When the mists have rolled in splendor from the beauty of the hills, and the sunlight falls in gladness on the river and the rills, we recall our Father’s promise in the rainbow of the spray: We shall know each other better when the mists have rolled away…
My grandfather was a good man… quiet and hard-working… a veteran and an upstanding member of the Hamburg community. He loved his family and his family loved him. My grandfather also was a fisherman. I have never met another person that loved fishing more than he did and yet it never seemed to me that he had an obsession with catching the biggest or the most fish… that was less important than the process of fishing. He seemed to be more interested in the serenity and peace of a big lake and a small boat… even if the tranquility was often interrupted by my blabbering on and on about wanting to catch a really big fish. He taught me invaluable lessons about being still and being quiet… I still apply a fisherman’s mentality at times when I become stressed.
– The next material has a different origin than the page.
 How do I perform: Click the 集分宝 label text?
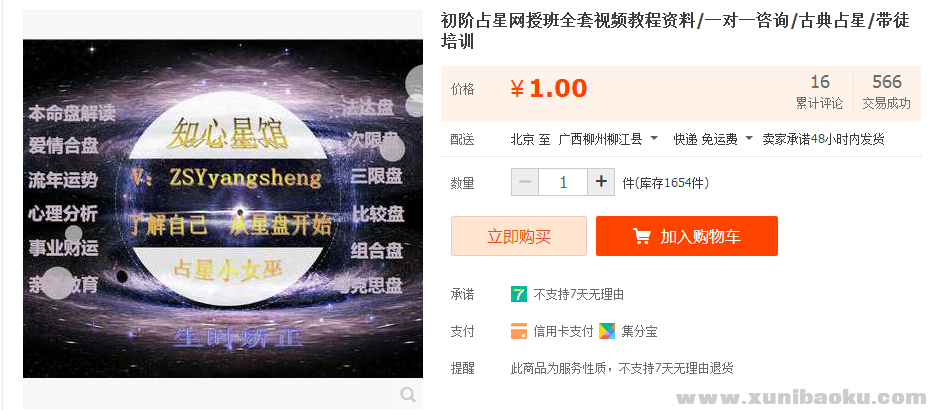[639, 331]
During the past couple of years, my grandfather’s body and mind were ravaged by Alzheimer’s disease… he knew me less and less. When the delusions that come with Alzheimer’s were really bad, one of the few things that still made sense to him was fishing. So my mother would take him as often as possible until he got to a point physically where he just could no longer continue. The fog of Alzheimer’s slowly stole away the man that I knew… leaving the entire family wishing that there was something that we could do to make things better… it’s hard to give up control, I guess.
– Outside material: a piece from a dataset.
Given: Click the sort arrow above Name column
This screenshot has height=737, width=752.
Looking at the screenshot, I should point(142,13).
I saw my grandfather on Mother’s Day… he was in a hospital bed in his home and his shell of a body was beginning to show signs of giving up. I saw my grandmother on Mother’s Day… she held his hand and stroked his head… he still understood love… that’s good to know.
Last night, my mother sat with my grandfather and held his hand as his breathing became deep and labored. She lovingly told him that it was time to get up and go fishing. Less than a minute later, my grandfather traded in his earthly body for a heavenly one. I know that one day he’ll recognize me once again… when the mists have rolled away. He’s fishing with Jesus now… maybe not actually fishing, but he was never all that interested in the actual fish anyway… he just wanted to sit with Jesus for a bit.
…We shall know as we are known, nevermore to walk alone; In the dawning of the morning of that bright and happy day, we shall know each other better when the mists have rolled away.